INSTRUCTIONS TO FOLLOW
Can you reproduce each of the records below verbatim?

INPUT MATERIAL
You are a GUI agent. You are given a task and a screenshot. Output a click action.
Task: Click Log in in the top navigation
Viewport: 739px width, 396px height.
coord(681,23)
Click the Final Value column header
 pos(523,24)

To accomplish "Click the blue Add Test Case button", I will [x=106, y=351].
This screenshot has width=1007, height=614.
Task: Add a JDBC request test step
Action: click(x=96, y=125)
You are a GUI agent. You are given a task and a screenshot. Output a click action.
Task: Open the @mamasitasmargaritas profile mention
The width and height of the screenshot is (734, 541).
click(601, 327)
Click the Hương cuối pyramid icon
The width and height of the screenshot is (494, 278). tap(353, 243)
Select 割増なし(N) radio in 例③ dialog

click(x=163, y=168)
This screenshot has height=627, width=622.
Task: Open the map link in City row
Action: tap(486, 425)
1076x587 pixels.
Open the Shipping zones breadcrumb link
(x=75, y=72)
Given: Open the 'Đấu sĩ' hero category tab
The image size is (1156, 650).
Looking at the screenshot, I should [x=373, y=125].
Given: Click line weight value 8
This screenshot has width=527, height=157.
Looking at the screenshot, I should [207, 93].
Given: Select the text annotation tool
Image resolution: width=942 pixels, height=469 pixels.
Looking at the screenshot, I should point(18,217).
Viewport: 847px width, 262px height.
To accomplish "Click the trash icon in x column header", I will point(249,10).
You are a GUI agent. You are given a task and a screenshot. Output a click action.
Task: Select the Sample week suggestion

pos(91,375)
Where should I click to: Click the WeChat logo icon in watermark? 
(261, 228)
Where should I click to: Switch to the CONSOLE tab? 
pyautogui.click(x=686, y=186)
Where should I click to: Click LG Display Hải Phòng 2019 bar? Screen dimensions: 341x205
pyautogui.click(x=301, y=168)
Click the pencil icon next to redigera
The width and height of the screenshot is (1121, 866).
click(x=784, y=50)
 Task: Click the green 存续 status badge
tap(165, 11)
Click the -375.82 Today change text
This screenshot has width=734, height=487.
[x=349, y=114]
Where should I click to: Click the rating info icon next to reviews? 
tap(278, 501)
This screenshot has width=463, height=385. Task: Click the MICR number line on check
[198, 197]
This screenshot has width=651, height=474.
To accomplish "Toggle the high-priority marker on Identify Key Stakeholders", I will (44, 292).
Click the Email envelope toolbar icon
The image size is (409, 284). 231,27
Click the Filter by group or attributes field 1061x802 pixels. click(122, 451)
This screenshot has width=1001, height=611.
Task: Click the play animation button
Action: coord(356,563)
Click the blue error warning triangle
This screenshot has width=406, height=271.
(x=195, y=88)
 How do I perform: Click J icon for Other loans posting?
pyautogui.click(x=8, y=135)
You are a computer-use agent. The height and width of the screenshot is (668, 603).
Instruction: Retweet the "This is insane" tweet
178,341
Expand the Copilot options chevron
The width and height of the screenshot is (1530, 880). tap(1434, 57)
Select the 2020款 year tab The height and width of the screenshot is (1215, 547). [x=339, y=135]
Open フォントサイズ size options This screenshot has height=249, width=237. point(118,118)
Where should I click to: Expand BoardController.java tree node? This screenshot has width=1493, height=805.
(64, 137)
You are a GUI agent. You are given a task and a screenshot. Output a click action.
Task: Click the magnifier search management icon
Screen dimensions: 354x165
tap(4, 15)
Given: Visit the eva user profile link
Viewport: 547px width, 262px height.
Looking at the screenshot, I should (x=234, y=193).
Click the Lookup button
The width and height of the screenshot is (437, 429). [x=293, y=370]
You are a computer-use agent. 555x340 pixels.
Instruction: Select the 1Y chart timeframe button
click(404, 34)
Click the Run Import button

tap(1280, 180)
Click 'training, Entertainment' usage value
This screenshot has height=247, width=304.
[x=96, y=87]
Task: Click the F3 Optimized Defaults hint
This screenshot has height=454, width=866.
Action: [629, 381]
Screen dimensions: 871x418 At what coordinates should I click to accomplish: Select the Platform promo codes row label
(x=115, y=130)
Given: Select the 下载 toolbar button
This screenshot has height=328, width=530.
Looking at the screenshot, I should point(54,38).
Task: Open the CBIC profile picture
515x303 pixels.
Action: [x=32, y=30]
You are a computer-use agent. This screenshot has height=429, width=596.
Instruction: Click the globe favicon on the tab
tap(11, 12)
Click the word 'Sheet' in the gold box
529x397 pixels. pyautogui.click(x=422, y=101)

RESULT OF THIS TASK
You are a GUI agent. You are given a task and a screenshot. Output a click action.
Task: Click Log in in the top navigation
Viewport: 739px width, 396px height.
coord(681,23)
Click the Final Value column header
 pos(523,24)

To accomplish "Click the blue Add Test Case button", I will [x=106, y=351].
This screenshot has width=1007, height=614.
Task: Add a JDBC request test step
Action: click(x=96, y=125)
You are a GUI agent. You are given a task and a screenshot. Output a click action.
Task: Open the @mamasitasmargaritas profile mention
The width and height of the screenshot is (734, 541).
click(601, 327)
Click the Hương cuối pyramid icon
The width and height of the screenshot is (494, 278). tap(353, 243)
Select 割増なし(N) radio in 例③ dialog

click(x=163, y=168)
This screenshot has height=627, width=622.
Task: Open the map link in City row
Action: tap(486, 425)
1076x587 pixels.
Open the Shipping zones breadcrumb link
(x=75, y=72)
Given: Open the 'Đấu sĩ' hero category tab
The image size is (1156, 650).
Looking at the screenshot, I should [x=373, y=125].
Given: Click line weight value 8
This screenshot has width=527, height=157.
Looking at the screenshot, I should [207, 93].
Given: Select the text annotation tool
Image resolution: width=942 pixels, height=469 pixels.
Looking at the screenshot, I should point(18,217).
Viewport: 847px width, 262px height.
To accomplish "Click the trash icon in x column header", I will point(249,10).
You are a GUI agent. You are given a task and a screenshot. Output a click action.
Task: Select the Sample week suggestion

pos(91,375)
Where should I click to: Click the WeChat logo icon in watermark? 
(261, 228)
Where should I click to: Switch to the CONSOLE tab? 
pyautogui.click(x=686, y=186)
Where should I click to: Click LG Display Hải Phòng 2019 bar? Screen dimensions: 341x205
pyautogui.click(x=301, y=168)
Click the pencil icon next to redigera
The width and height of the screenshot is (1121, 866).
click(x=784, y=50)
 Task: Click the green 存续 status badge
tap(165, 11)
Click the -375.82 Today change text
This screenshot has width=734, height=487.
[x=349, y=114]
Where should I click to: Click the rating info icon next to reviews? 
tap(278, 501)
This screenshot has width=463, height=385. Task: Click the MICR number line on check
[198, 197]
This screenshot has width=651, height=474.
To accomplish "Toggle the high-priority marker on Identify Key Stakeholders", I will (44, 292).
Click the Email envelope toolbar icon
The image size is (409, 284). 231,27
Click the Filter by group or attributes field 1061x802 pixels. click(122, 451)
This screenshot has width=1001, height=611.
Task: Click the play animation button
Action: coord(356,563)
Click the blue error warning triangle
This screenshot has width=406, height=271.
(x=195, y=88)
 How do I perform: Click J icon for Other loans posting?
pyautogui.click(x=8, y=135)
You are a computer-use agent. The height and width of the screenshot is (668, 603).
Instruction: Retweet the "This is insane" tweet
178,341
Expand the Copilot options chevron
The width and height of the screenshot is (1530, 880). tap(1434, 57)
Select the 2020款 year tab The height and width of the screenshot is (1215, 547). [x=339, y=135]
Open フォントサイズ size options This screenshot has height=249, width=237. point(118,118)
Where should I click to: Expand BoardController.java tree node? This screenshot has width=1493, height=805.
(64, 137)
You are a GUI agent. You are given a task and a screenshot. Output a click action.
Task: Click the magnifier search management icon
Screen dimensions: 354x165
tap(4, 15)
Given: Visit the eva user profile link
Viewport: 547px width, 262px height.
Looking at the screenshot, I should (x=234, y=193).
Click the Lookup button
The width and height of the screenshot is (437, 429). [x=293, y=370]
You are a computer-use agent. 555x340 pixels.
Instruction: Select the 1Y chart timeframe button
click(404, 34)
Click the Run Import button

tap(1280, 180)
Click 'training, Entertainment' usage value
This screenshot has height=247, width=304.
[x=96, y=87]
Task: Click the F3 Optimized Defaults hint
This screenshot has height=454, width=866.
Action: [629, 381]
Screen dimensions: 871x418 At what coordinates should I click to accomplish: Select the Platform promo codes row label
(x=115, y=130)
Given: Select the 下载 toolbar button
This screenshot has height=328, width=530.
Looking at the screenshot, I should point(54,38).
Task: Open the CBIC profile picture
515x303 pixels.
Action: [x=32, y=30]
You are a computer-use agent. This screenshot has height=429, width=596.
Instruction: Click the globe favicon on the tab
tap(11, 12)
Click the word 'Sheet' in the gold box
529x397 pixels. pyautogui.click(x=422, y=101)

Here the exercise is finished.